What's the worst thing about writing?
The ups and downs, the lack of ideas that occasionally occurs, the fear of rejection, the certainty that you’ll never get another idea after this one, the cheque that’s in the post, God where do I start? Like they say on the X-factor - It’s a rollercoaster of emotions.
And the best?
Knowing you’ve just written a crackin’ story, seeing your name in print, the email that pops into your inbox informing you you’ve made a sale, the money (when it finally arrives), writing “the end” and chatting to other writers on WriteWords.
Tell us what kind of responses you get from audiences\ readers.
Well, so far I’ve had two fan letters that have appeared in Woman’s Weekly – one indirectly from a burly sheep farmer in Australia, who’d phoned his sister-in-law here in the UK asking her to send him the latest copy of the magazine because he wanted to know how the serial ended. (That was good!) She was so amused by the idea of her strapping brother-in-law reading the women’s mags that she put it in a letter to the Editor.

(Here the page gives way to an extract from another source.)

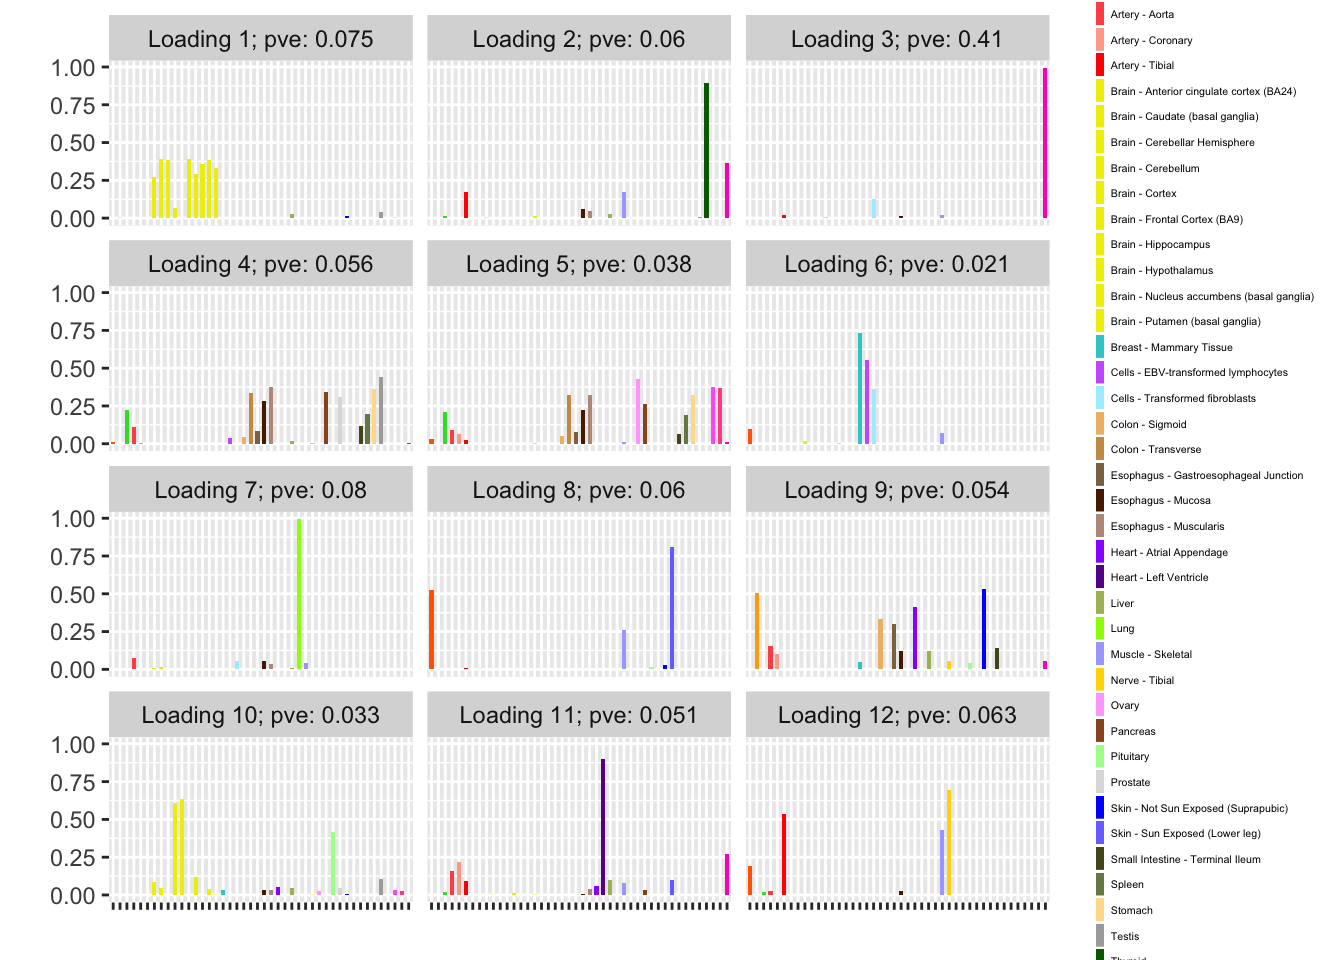
Task: Click the tall lime green bar in Loading 7
Action: [x=299, y=594]
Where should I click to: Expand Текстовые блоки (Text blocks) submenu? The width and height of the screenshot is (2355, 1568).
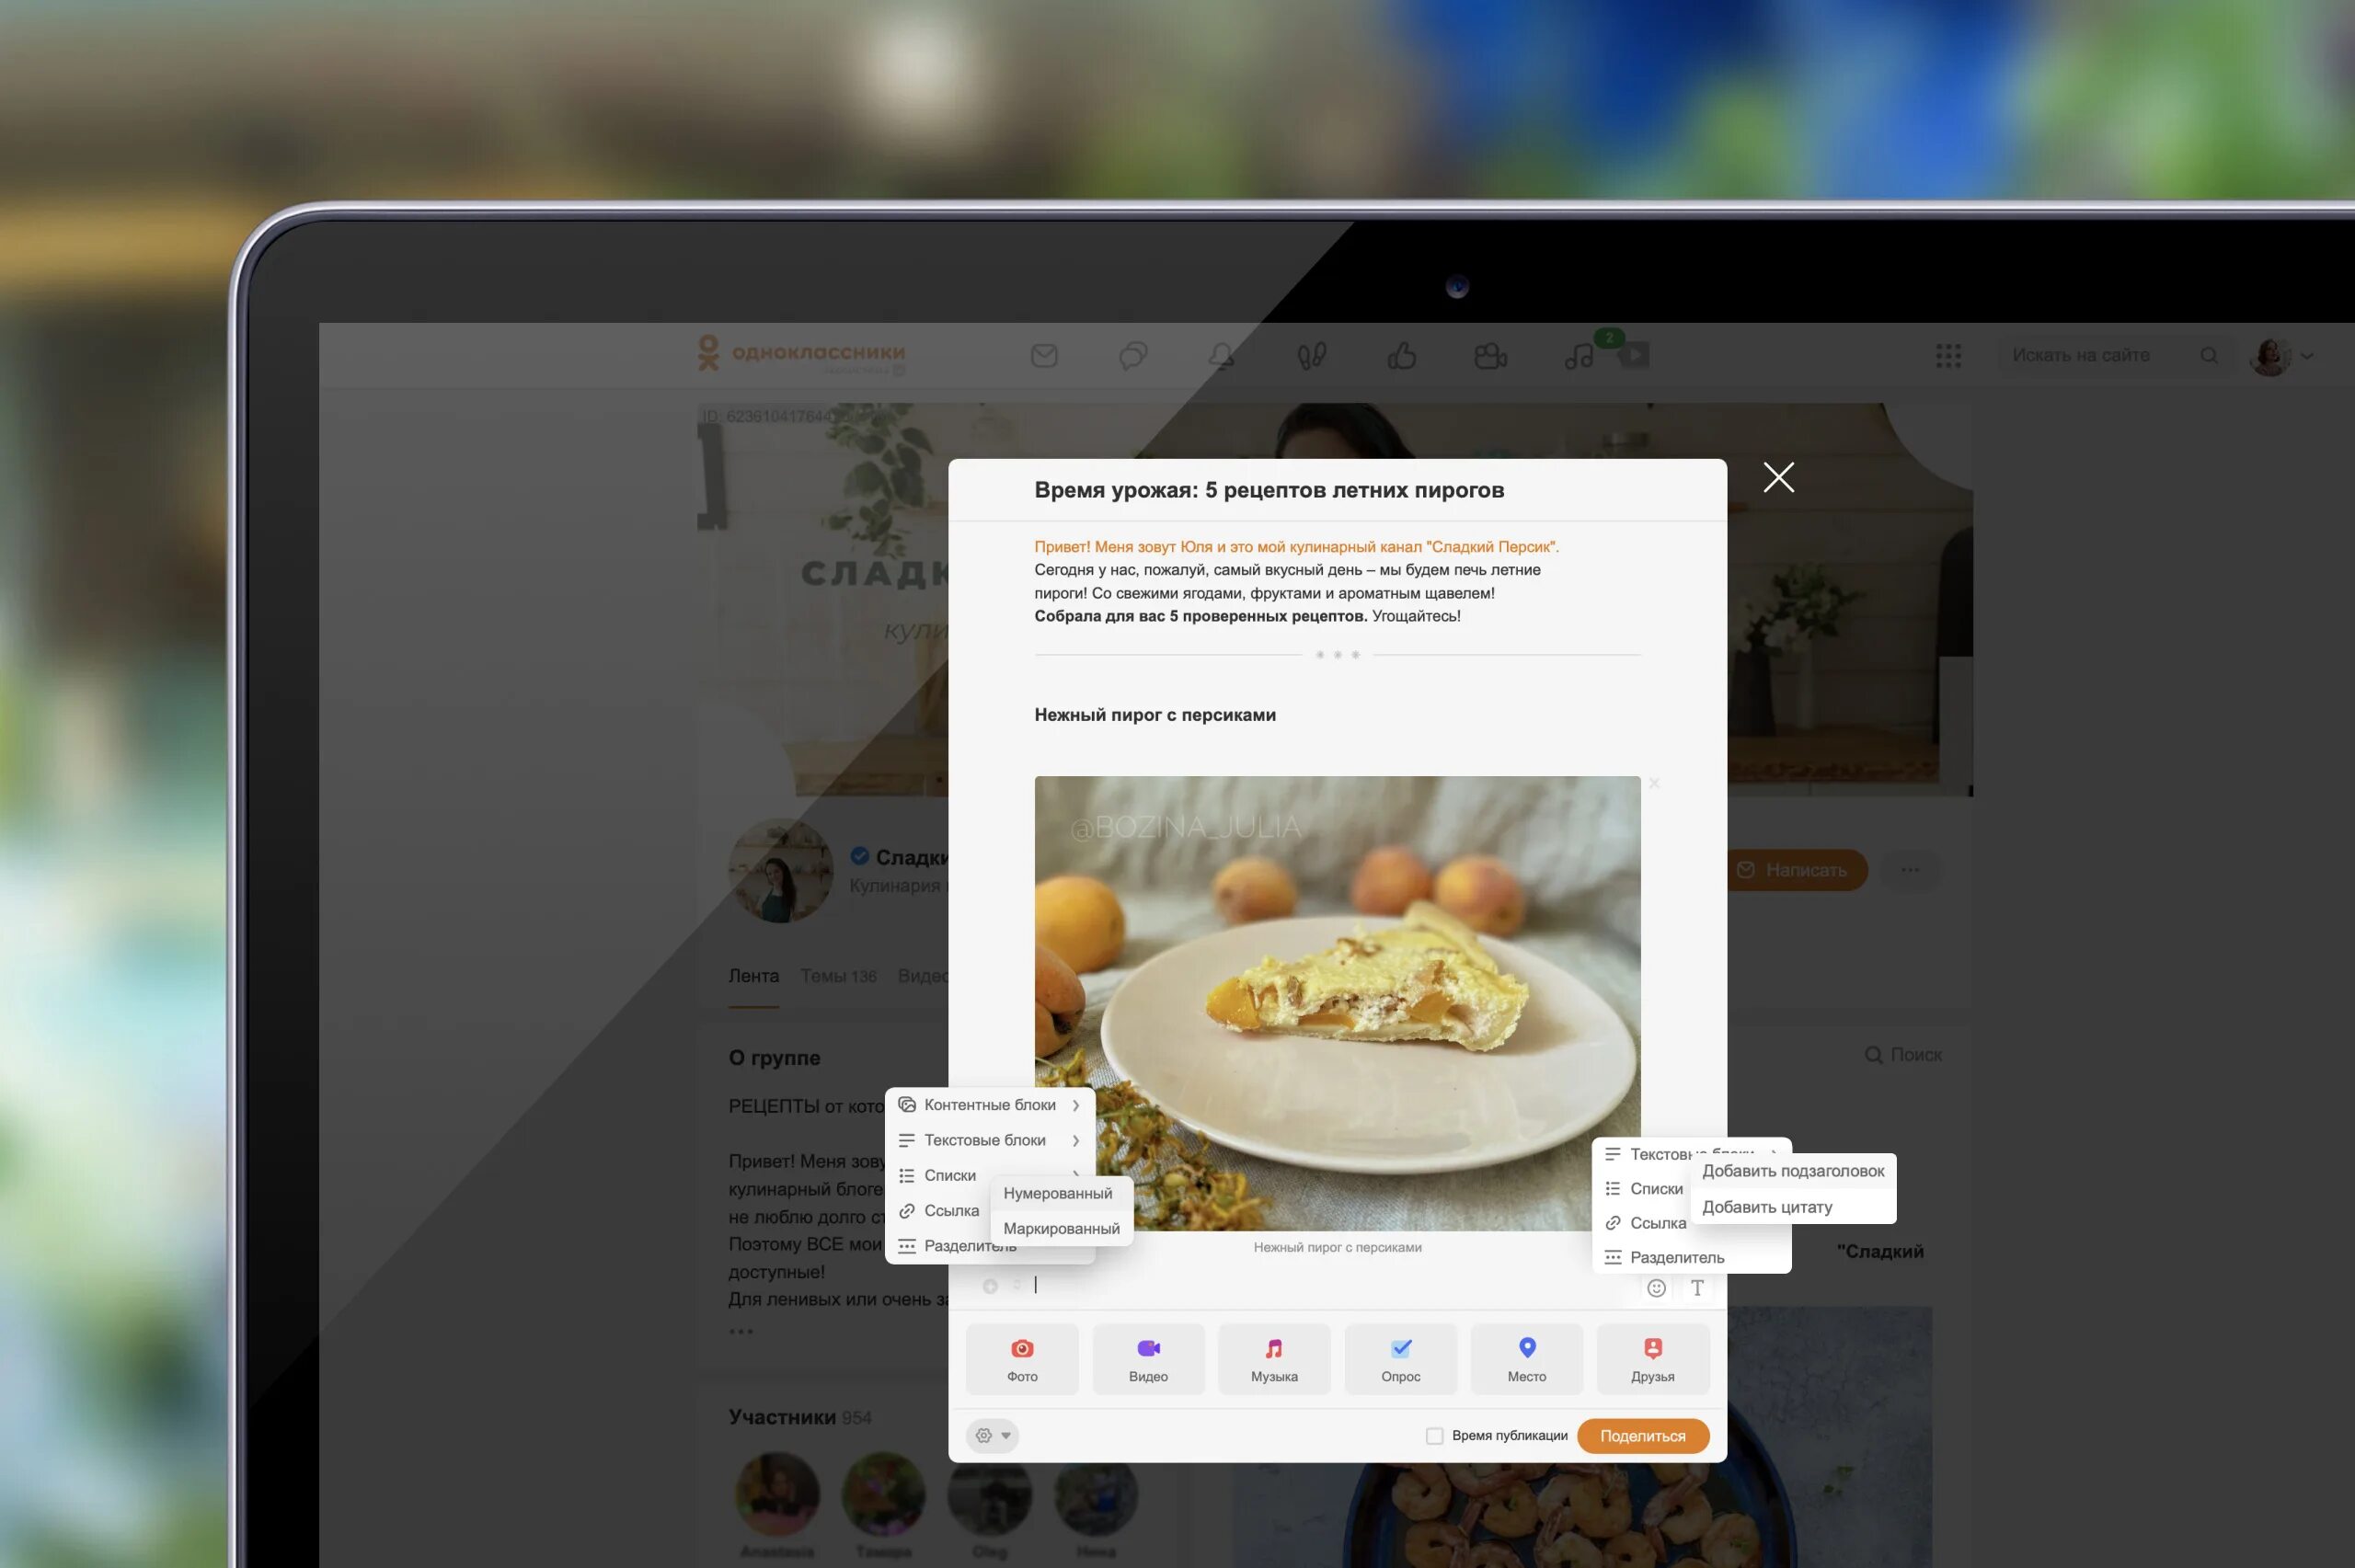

What was your breakthrough moment?
I don’t think there’s only been one. I suppose selling my first story to My Weekly – or, maybe, one night at the end of the weekly writing class I was attending, the teacher, Sally Cline – who, early in my writing career was a huge mentor – said she thought I could make a career in writing. I remember riding my bike all the way home feeling absolutely ecstatic. I’m not confident about my writing even now – always looking over my shoulder at the competition – but back then I was very timid. In my class there were people who wrote brilliantly and I couldn’t understand why Sally had singled me out. I still don’t know but I think it might be to do with the fact that I hope I write from the heart and it’s this that comes off the page. Also, primarily I tell storied with beginnings, middles and ends whereas there are those people who write exquisitely in creative writing classes but never seem to be going anywhere.